### Tâches à réaliser
• a. Indiquez, s'il vous plaît, si chacune des affirmations suivantes concorde avec l'appel à communications, en répondant par oui ou par non et en citant mot pour mot le passage qui tranche. (i) La présence des femmes dans les sciences et les techniques s'est renforcée à partir de la fin du xixe siècle. (ii) L'accession des femmes à ces domaines a résulté d'un processus continu et inéluctable. (iii) Le colloque s'intéresse avant tout aux femmes en tant qu'actrices de pratiques situées.
• b. Résumez l'appel à communications en deux phrases.
• c. Relevez toutes les expressions désignant une période ou un repère dans le temps que contient l'appel à communications, telles qu'elles y figurent.

### Extrait de la page
______________________________
Gouverner les sciences et les techniques, gouverner par les sciences et les techniques : quels enjeux pour les femmes ? (fin xixe siècle – début xxie siècle)
Appel à communications
L’histoire des femmes dans les sciences et les techniques a fait l’objet d’un véritable renouveau historiographique ces dernières années. Les travaux réalisés ont notamment montré que leur présence dans ces domaines, si elle s’était renforcée à partir de la fin du xixe siècle, était loin d’avoir été le résultat d’un processus continu et inéluctable : leur accession a été difficile et réversible, avec le maintien d’importantes discriminations jusqu’à nos jours.
Ce colloque souhaite participer à ce mouvement historiographique en s’intéressant peut-être moins aux femmes dans les sciences et les techniques en tant qu’actrices de pratiques situées qu’en se focalisant sur une dimension qui fait l’objet d’une préoccupation croissante de nos jours : à savoir la place et le rôle des femmes dans le gouvernement des sciences et des techniques, et dans le gouvernement par les sciences et les techniques.
______________________________
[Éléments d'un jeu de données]
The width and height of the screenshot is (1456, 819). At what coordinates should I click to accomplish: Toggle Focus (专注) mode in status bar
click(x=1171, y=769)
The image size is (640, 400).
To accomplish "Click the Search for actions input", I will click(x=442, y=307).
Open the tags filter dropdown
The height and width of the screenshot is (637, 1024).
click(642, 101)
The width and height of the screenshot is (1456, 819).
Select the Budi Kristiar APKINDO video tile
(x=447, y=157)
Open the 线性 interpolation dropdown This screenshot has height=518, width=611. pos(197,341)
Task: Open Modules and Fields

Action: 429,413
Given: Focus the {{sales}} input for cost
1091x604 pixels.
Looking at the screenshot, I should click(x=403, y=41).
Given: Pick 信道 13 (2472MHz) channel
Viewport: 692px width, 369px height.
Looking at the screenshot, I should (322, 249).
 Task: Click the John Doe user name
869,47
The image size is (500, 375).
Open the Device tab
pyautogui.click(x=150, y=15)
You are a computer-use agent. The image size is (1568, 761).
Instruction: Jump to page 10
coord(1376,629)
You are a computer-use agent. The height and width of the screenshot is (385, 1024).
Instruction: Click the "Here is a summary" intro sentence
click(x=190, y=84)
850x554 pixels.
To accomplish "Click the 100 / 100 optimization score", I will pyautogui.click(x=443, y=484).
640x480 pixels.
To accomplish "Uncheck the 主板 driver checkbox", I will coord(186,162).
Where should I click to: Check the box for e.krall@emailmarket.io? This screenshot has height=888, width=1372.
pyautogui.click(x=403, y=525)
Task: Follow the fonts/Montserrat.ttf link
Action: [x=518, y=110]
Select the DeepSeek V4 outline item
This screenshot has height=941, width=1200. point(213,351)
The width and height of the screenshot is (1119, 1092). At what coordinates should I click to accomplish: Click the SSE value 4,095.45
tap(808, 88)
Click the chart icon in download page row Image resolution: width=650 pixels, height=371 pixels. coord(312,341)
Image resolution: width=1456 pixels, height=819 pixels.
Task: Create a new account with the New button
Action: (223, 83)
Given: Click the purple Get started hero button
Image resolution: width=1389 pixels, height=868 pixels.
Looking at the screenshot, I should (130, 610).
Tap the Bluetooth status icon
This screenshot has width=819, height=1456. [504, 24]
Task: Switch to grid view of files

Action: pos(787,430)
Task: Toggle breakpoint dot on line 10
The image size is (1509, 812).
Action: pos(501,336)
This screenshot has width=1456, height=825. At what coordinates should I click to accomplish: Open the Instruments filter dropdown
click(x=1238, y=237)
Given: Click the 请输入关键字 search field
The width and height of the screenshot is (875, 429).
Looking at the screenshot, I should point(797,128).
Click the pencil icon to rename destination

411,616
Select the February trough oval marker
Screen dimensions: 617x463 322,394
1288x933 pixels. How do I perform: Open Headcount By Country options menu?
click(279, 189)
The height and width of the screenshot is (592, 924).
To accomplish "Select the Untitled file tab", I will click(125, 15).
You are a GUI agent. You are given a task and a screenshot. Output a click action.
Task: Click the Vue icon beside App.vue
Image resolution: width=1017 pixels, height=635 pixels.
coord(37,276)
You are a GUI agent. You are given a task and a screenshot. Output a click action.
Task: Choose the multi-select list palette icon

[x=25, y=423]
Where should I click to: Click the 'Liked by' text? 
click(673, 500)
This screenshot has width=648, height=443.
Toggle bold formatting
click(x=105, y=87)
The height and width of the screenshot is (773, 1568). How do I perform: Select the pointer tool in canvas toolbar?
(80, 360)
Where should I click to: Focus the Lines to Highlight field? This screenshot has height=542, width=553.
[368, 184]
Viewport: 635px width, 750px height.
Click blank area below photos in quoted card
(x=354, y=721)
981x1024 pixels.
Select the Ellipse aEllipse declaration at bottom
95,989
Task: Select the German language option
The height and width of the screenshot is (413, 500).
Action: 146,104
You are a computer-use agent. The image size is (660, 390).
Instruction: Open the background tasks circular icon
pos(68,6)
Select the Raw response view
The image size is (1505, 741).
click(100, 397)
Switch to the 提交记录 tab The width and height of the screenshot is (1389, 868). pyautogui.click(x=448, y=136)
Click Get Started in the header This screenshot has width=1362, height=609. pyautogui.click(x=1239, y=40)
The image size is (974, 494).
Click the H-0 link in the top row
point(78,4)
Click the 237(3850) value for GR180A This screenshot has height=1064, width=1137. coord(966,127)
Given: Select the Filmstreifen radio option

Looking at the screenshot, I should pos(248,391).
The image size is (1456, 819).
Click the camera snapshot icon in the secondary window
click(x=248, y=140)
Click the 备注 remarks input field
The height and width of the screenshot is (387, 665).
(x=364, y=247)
______________________________
### Réponses aux exercices
• a.
(i) Oui : « si elle s’était renforcée à partir de la fin du xixe siècle ».
(ii) Non : « était loin d’avoir été le résultat d’un processus continu et inéluctable ».
(iii) Non : « en s’intéressant peut-être moins aux femmes dans les sciences et les techniques en tant qu’actrices de pratiques situées ».

• b. Des travaux récents sur l'histoire des femmes dans les sciences et les techniques ont montré que leur accession à ces domaines, renforcée depuis la fin du xixe siècle, a été difficile et réversible, avec d'importantes discriminations encore aujourd'hui. Le colloque entend s'inscrire dans ce renouveau en étudiant la place et le rôle des femmes dans le gouvernement des sciences et des techniques, ainsi que dans le gouvernement par celles-ci.

• c.
- fin xixe siècle
- début xxie siècle
- ces dernières années
- à partir de la fin du xixe siècle
- jusqu’à nos jours
- de nos jours